§ **What this task involves**: Copy every line below precisely as it appears.

§ **Data**:
=-=-=-=-=

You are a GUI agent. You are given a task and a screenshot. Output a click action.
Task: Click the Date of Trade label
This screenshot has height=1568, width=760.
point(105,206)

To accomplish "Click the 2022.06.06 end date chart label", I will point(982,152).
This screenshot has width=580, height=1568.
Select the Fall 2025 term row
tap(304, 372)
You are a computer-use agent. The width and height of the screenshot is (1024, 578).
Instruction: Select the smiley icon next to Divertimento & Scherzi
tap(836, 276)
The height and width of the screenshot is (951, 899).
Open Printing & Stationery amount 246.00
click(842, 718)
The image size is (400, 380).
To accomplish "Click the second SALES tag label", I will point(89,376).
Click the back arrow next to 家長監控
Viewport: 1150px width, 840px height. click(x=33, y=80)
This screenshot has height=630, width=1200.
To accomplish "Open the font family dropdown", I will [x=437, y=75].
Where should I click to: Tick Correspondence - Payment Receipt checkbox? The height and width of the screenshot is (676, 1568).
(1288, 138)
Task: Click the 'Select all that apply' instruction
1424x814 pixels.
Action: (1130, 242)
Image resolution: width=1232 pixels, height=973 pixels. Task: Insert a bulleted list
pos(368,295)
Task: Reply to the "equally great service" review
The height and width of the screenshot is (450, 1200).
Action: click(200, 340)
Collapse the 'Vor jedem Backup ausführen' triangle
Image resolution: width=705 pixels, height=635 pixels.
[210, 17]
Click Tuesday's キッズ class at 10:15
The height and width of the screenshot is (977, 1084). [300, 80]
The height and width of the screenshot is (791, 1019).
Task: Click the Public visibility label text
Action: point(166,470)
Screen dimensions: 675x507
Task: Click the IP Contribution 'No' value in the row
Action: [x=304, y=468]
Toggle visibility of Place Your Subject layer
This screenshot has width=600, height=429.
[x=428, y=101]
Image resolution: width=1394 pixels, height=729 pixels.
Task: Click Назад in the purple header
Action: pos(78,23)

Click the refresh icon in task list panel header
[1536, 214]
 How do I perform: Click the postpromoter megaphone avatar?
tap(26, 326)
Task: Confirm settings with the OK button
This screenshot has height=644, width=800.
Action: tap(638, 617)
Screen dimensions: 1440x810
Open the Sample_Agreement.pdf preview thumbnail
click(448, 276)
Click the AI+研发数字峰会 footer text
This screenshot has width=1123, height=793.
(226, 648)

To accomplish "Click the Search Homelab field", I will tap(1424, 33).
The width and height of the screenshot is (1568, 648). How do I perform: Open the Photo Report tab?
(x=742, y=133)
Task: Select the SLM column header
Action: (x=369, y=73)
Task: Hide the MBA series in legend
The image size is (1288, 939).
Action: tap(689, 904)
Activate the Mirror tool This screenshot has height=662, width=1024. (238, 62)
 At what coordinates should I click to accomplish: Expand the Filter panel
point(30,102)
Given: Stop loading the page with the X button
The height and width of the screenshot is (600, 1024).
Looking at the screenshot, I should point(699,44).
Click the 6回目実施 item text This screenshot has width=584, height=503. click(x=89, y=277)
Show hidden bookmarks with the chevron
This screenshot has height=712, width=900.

=-=-=-=-=

§ **Solved problem**:
You are a GUI agent. You are given a task and a screenshot. Output a click action.
Task: Click the Date of Trade label
This screenshot has height=1568, width=760.
point(105,206)

To accomplish "Click the 2022.06.06 end date chart label", I will point(982,152).
This screenshot has width=580, height=1568.
Select the Fall 2025 term row
tap(304, 372)
You are a computer-use agent. The width and height of the screenshot is (1024, 578).
Instruction: Select the smiley icon next to Divertimento & Scherzi
tap(836, 276)
The height and width of the screenshot is (951, 899).
Open Printing & Stationery amount 246.00
click(842, 718)
The image size is (400, 380).
To accomplish "Click the second SALES tag label", I will point(89,376).
Click the back arrow next to 家長監控
Viewport: 1150px width, 840px height. click(x=33, y=80)
This screenshot has height=630, width=1200.
To accomplish "Open the font family dropdown", I will [x=437, y=75].
Where should I click to: Tick Correspondence - Payment Receipt checkbox? The height and width of the screenshot is (676, 1568).
(1288, 138)
Task: Click the 'Select all that apply' instruction
1424x814 pixels.
Action: (1130, 242)
Image resolution: width=1232 pixels, height=973 pixels. Task: Insert a bulleted list
pos(368,295)
Task: Reply to the "equally great service" review
The height and width of the screenshot is (450, 1200).
Action: click(200, 340)
Collapse the 'Vor jedem Backup ausführen' triangle
Image resolution: width=705 pixels, height=635 pixels.
[210, 17]
Click Tuesday's キッズ class at 10:15
The height and width of the screenshot is (977, 1084). [300, 80]
The height and width of the screenshot is (791, 1019).
Task: Click the Public visibility label text
Action: point(166,470)
Screen dimensions: 675x507
Task: Click the IP Contribution 'No' value in the row
Action: [x=304, y=468]
Toggle visibility of Place Your Subject layer
This screenshot has width=600, height=429.
[x=428, y=101]
Image resolution: width=1394 pixels, height=729 pixels.
Task: Click Назад in the purple header
Action: pos(78,23)

Click the refresh icon in task list panel header
[1536, 214]
 How do I perform: Click the postpromoter megaphone avatar?
tap(26, 326)
Task: Confirm settings with the OK button
This screenshot has height=644, width=800.
Action: tap(638, 617)
Screen dimensions: 1440x810
Open the Sample_Agreement.pdf preview thumbnail
click(448, 276)
Click the AI+研发数字峰会 footer text
This screenshot has width=1123, height=793.
(226, 648)

To accomplish "Click the Search Homelab field", I will tap(1424, 33).
The width and height of the screenshot is (1568, 648). How do I perform: Open the Photo Report tab?
(x=742, y=133)
Task: Select the SLM column header
Action: (x=369, y=73)
Task: Hide the MBA series in legend
The image size is (1288, 939).
Action: tap(689, 904)
Activate the Mirror tool This screenshot has height=662, width=1024. (238, 62)
 At what coordinates should I click to accomplish: Expand the Filter panel
point(30,102)
Given: Stop loading the page with the X button
The height and width of the screenshot is (600, 1024).
Looking at the screenshot, I should point(699,44).
Click the 6回目実施 item text This screenshot has width=584, height=503. click(x=89, y=277)
Show hidden bookmarks with the chevron
This screenshot has height=712, width=900.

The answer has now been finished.